Przeczytajcie także: ZBP ostrzega przed nowym cyberatakiem
Jego zdaniem klienci nie powinni podawać nikomu hasła i loginu do własnych rachunków bankowych bo w razie transakcji oszukańczej nie będzie sposobu na to by udowodnić, że to nie oni logowali się na konto i wykonali sporną operację. – Ktoś powie: no ale przecież pracownik banku wykonujący na zlecenie klienta w oddziale przelew również loguje się na jego konto i może go oszukać. Owszem, ale wtedy łatwo to sprawdzić bo nim pracownik wykona transakcję musi najpierw swoimi danymi uwierzytelnić się w systemie – powiedział przedstawiciel KNF.

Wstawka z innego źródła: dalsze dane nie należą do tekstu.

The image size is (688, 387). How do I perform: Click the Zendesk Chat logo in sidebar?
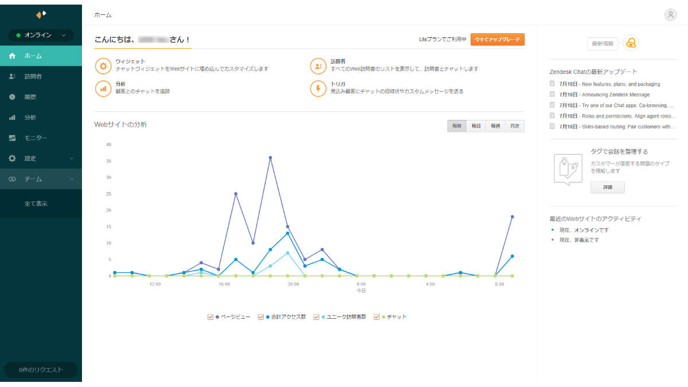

Swoją drogą ciekawe, jakie stanowisko zajmą polskie sądy w ewentualnych sporach pomiędzy klientami korzystającymi z usług takich firm jak Sofort a bankami? Bo, że prędzej czy później do takich sporów dojdzie, jestem przekonany. Warto w tym miejscu przypomnieć, że w ostatnim czasie zapadło wiele wyroków korzystnych dla ofiar tzw. phishingu. A przecież dzięki niemu przestępcy dostają się na rachunki przy pomocy legalnych loginów i haseł, udostępnionych im przez klientów.
Natomiast specjaliści podkreślają, że PSD II to także szansa na rozwój wielu nowych usług. Dr Krzysztof Korus, radca prawny z kancelarii dLK Korus Okoń, jako przykład podaje możliwość agregowania w jednym miejscu dostępu do rachunków prowadzonych w wielu bankach. Można sobie wyobrazić sytuację, że klient posiada rachunek w banku x bo oferuje on korzystne oprocentowanie dla oszczędności, ale jego serwis transakcyjny jest mniej wygodny niż w banku y. Dlatego przelew z rachunku w banku x klient będzie mógł wykonywać z serwisu w banku y.
AKTUALIZACJA
Otrzymałem już odpowiedź z firmy Sofort. Spółka podkreśla, że zdaje sobie sprawę iż klient ma możliwość odwołania zleconego za jej pośrednictwem przelewu. Dlatego sklepom korzystającym z jej usług zaleca, zwłaszcza przy zamówieniach o wyższej wartości, powstrzymanie się z wysyłką towaru do czasu otrzymania płatności na konto bankowe. Sofort twierdzi też, że próby oszustw zdarzają się skrajnie rzadko.